Lore Stessel studied painting at the Luca School of Arts in Brussels and photography at the Ecole nationale supérieure de photographie in Arles. It is through these two artistic media that her practice of contemporary art is born. From painting, she retains only the support and the gesture by which she applies the gelatine-silver emulsion to canvas, allowing her images to become transparent. All the other details necessary for her creative technique come from her photographic studies, in particular the recording of images on film, their development and then the production of her prints.
Lore Stessel uses the tools and techniques of photography to bring her images to life, but it is in the execution of her gestures that her canvases take shape. The images are revealed in the darkroom, through contact between the light and the material, just like the encounter between the artist and the dancers she photographs.
The figures she immortalises don’t pose for her, they dance. Bodies in movement appear in her canvases, and this amalgam of skin is imbued with emotions and sensations that Lore Stessel shares with the dancers. She sometimes witnesses these moments of communication between the figures in her images and waits for the right moment to capture this ephemeral manifestation of feelings with precision.
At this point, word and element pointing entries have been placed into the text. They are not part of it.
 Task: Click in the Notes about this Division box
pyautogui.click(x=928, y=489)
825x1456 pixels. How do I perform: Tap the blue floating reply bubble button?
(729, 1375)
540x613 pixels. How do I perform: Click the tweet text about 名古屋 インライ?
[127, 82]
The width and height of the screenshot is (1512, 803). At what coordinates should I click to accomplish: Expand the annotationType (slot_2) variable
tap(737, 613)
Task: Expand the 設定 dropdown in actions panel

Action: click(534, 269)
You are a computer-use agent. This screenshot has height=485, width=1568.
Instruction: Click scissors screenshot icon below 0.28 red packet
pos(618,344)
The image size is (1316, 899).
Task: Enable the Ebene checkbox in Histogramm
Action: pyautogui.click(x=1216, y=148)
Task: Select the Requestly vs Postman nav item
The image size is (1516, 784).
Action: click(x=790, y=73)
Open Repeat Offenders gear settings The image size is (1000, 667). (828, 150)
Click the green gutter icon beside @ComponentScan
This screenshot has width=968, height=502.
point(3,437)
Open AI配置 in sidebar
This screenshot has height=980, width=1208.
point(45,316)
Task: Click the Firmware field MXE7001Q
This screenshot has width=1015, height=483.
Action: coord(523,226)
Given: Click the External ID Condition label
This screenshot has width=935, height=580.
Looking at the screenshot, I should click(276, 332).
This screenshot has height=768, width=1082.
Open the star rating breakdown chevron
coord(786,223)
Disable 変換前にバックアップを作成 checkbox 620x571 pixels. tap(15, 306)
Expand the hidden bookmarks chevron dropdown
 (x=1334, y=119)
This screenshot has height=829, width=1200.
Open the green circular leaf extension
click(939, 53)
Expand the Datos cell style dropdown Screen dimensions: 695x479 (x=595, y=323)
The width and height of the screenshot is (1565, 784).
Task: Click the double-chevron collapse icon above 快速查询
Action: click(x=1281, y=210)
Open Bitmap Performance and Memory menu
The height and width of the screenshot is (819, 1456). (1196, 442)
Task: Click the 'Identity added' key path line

In the “Vague” exhibition, the Belgian artist shares her encounter with these dancers, saying: “Last year, I met the same dancers several times. I didn’t travel the world in search of the unknown, but I zoomed in and found beauty in the small changes that can mean big upheavals. This happens within me as a person and as an artist, and in the people around me. And especially in the dancers I work with. In his films, Werner Herzog used to say that the encounters were real, but that he staged the people to make reality seem more real. With contemporary dancers from Brussels, we thought about and experimented with what it meant to be together. By eliminating hierarchy and tasks, the focus is on each individual. What do I want and how can I make it possible within the group?“
Lore Stessel has sought to answer this question in her series entitled “Poetry of the gang“. In it, she explores the unity of a group and the way in which the whole takes shape. For her, “If you want to be carried, sometimes you have to carry“. It is during collective rehearsals that the contemporary artist is able to detect the slightest sensations and emotions hidden behind each movement, felt by each individual in the troupe. It is in these moments that the memory of these encounters nestles, a beauty that is often overwhelming, “a subtle multiplicity of feelings“.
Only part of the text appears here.